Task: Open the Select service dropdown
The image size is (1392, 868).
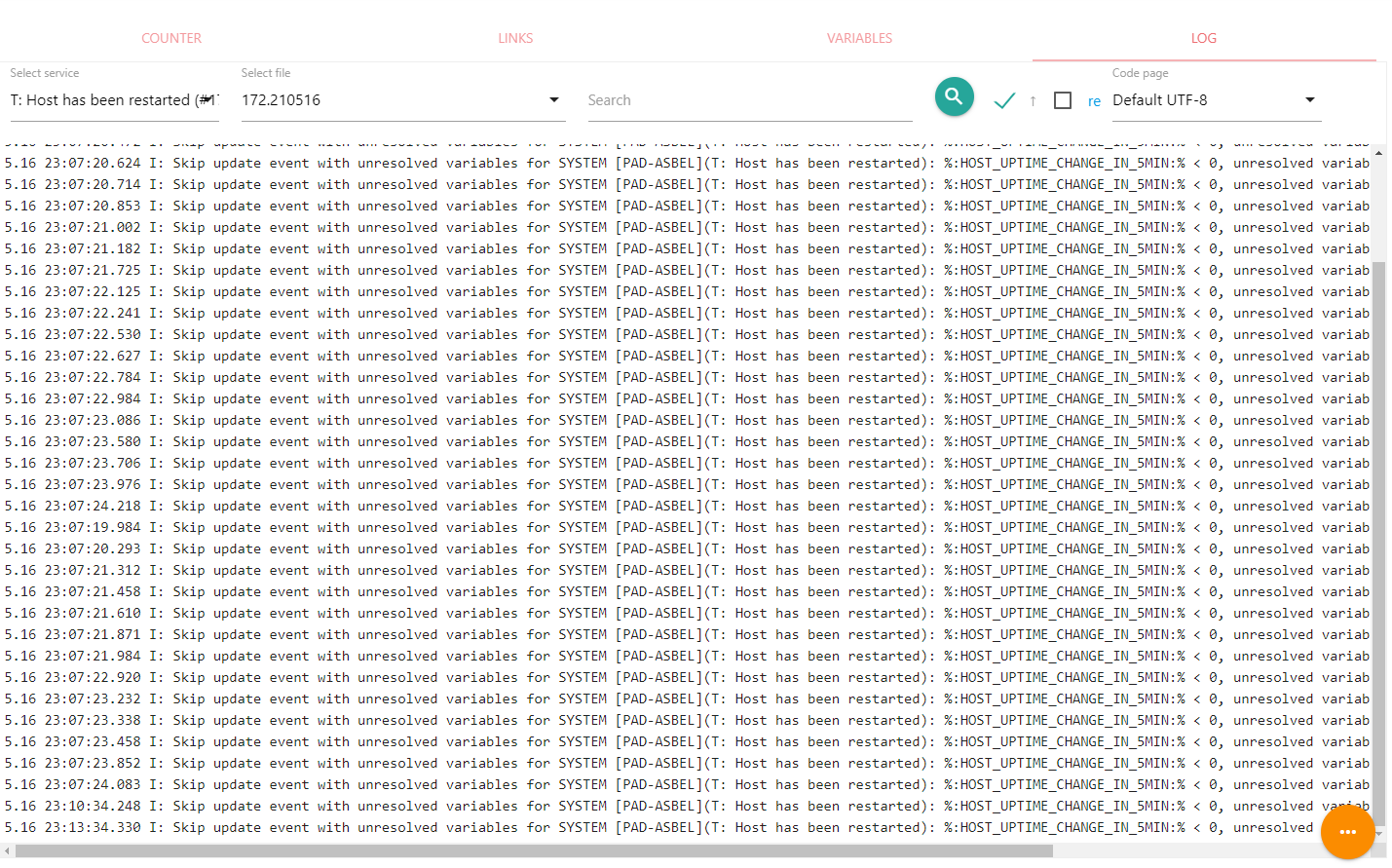Action: [x=114, y=100]
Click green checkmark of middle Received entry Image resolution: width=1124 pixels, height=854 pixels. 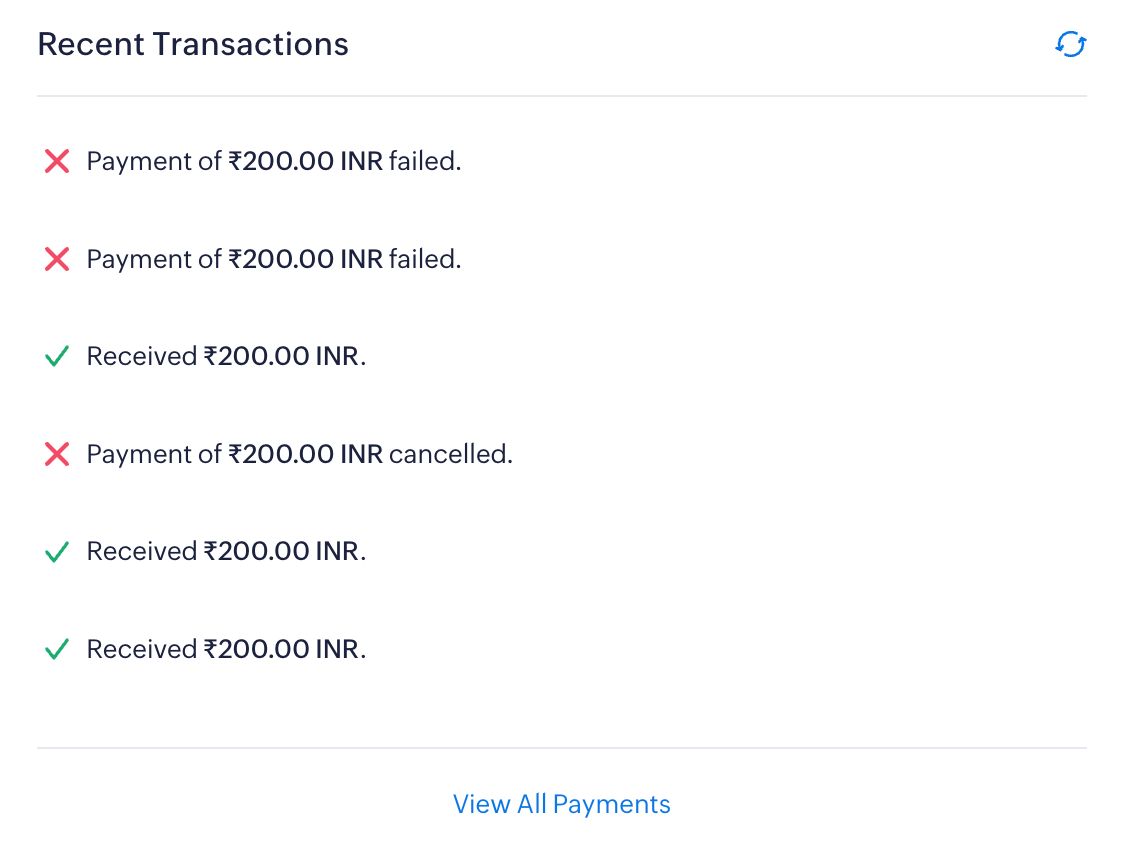click(x=57, y=552)
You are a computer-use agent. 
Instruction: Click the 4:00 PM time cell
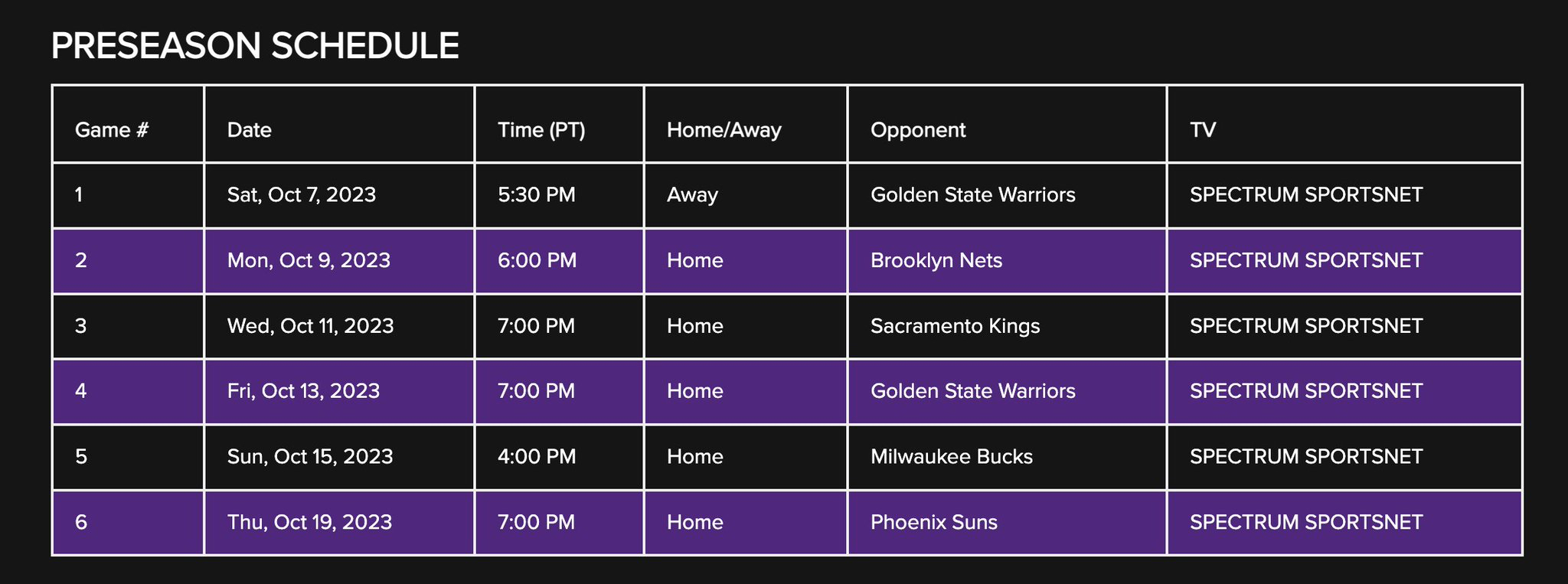(x=560, y=457)
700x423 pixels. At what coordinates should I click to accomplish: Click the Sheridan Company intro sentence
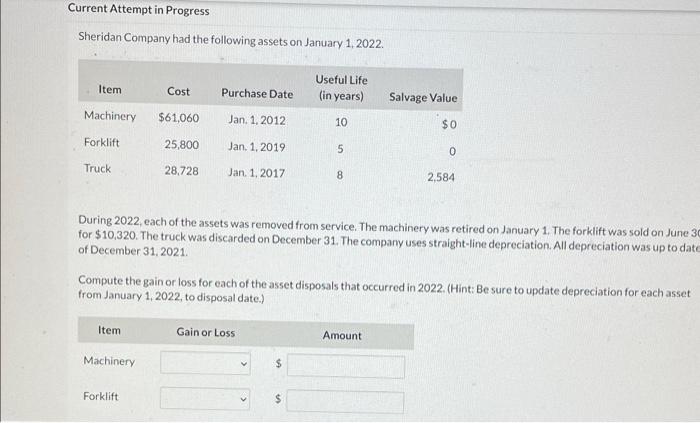231,40
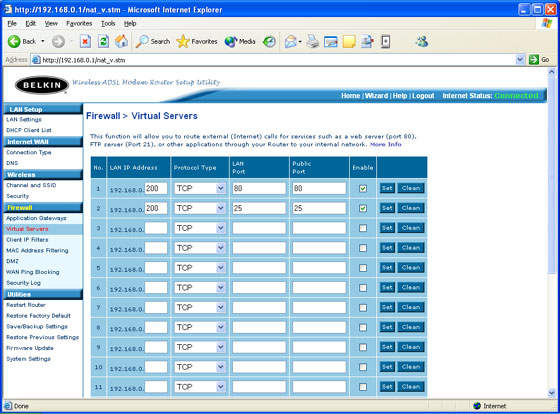Open the History icon in toolbar
This screenshot has height=414, width=560.
(x=269, y=42)
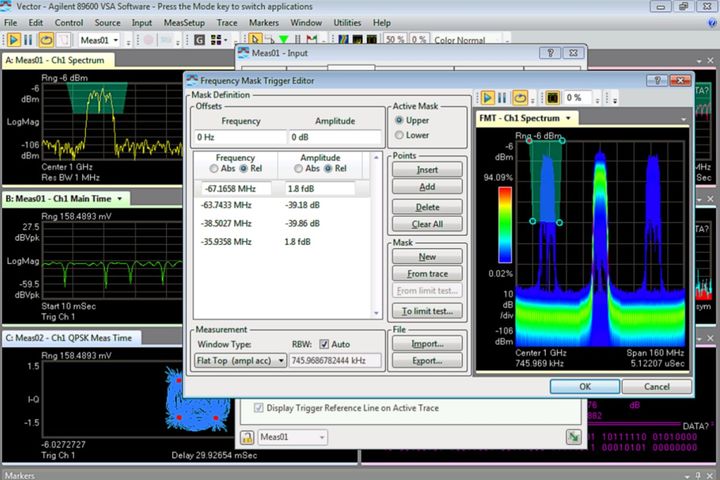This screenshot has width=720, height=480.
Task: Expand the FMT - Ch1 Spectrum trace dropdown
Action: point(570,118)
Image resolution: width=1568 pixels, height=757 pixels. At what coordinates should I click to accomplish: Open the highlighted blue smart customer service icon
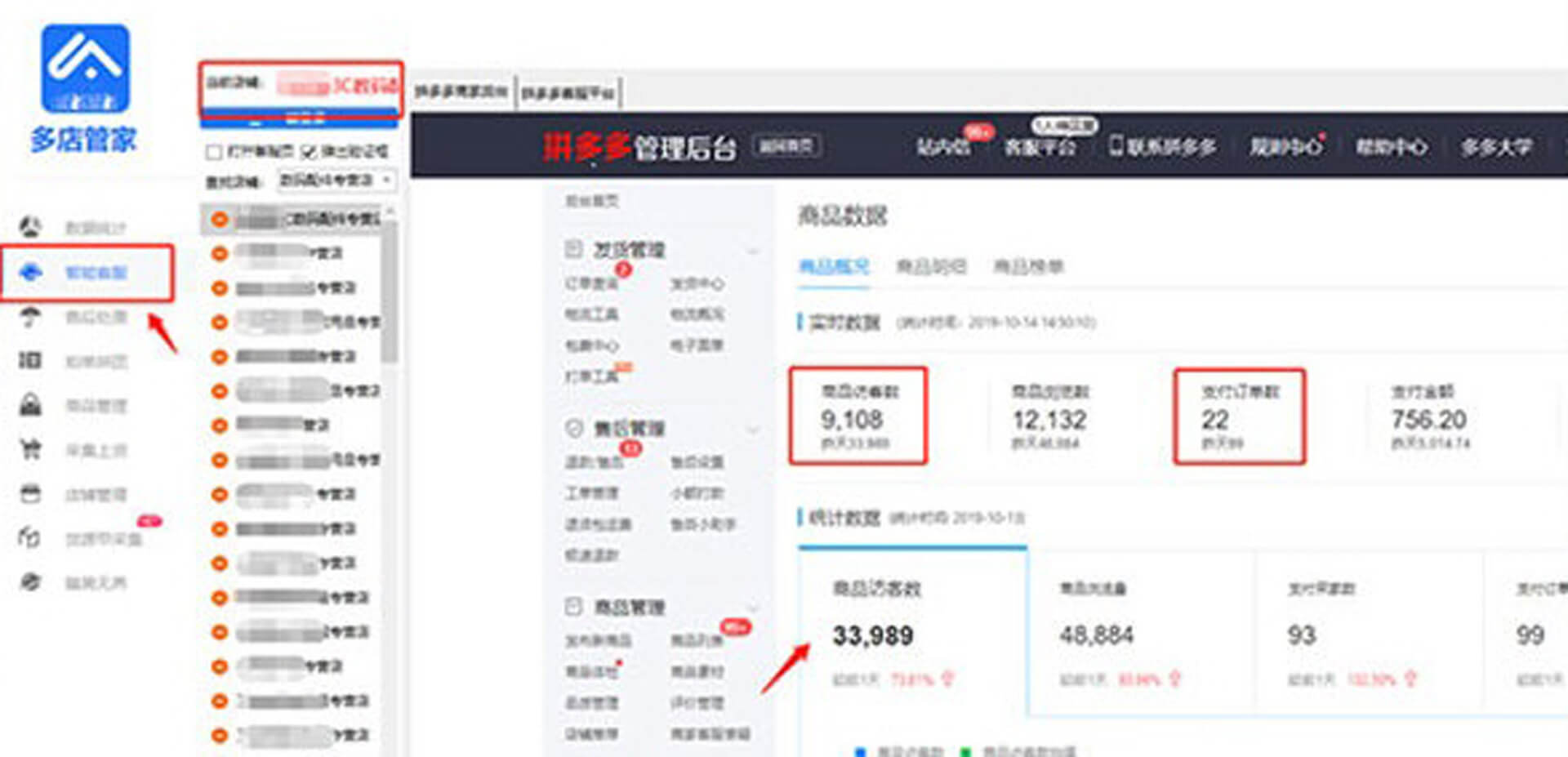pos(31,272)
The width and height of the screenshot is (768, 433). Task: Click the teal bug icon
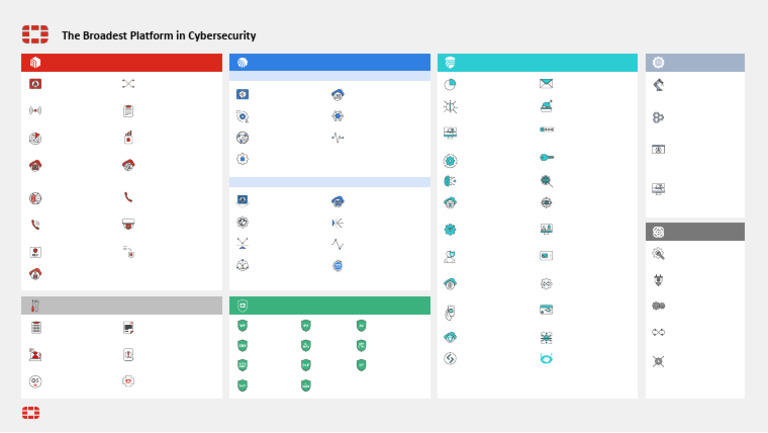pyautogui.click(x=450, y=107)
────
▶ _Challenge_:
Pull out every line in the material above that contains the word "should". Uppercase and lowercase count as different.

▶ _Result of this task_:
700x423 pixels. At what coordinates should I click to accomplish: Click the Sheridan Company intro sentence
Image resolution: width=1568 pixels, height=757 pixels. At what coordinates should I click to accomplish: Open the highlighted blue smart customer service icon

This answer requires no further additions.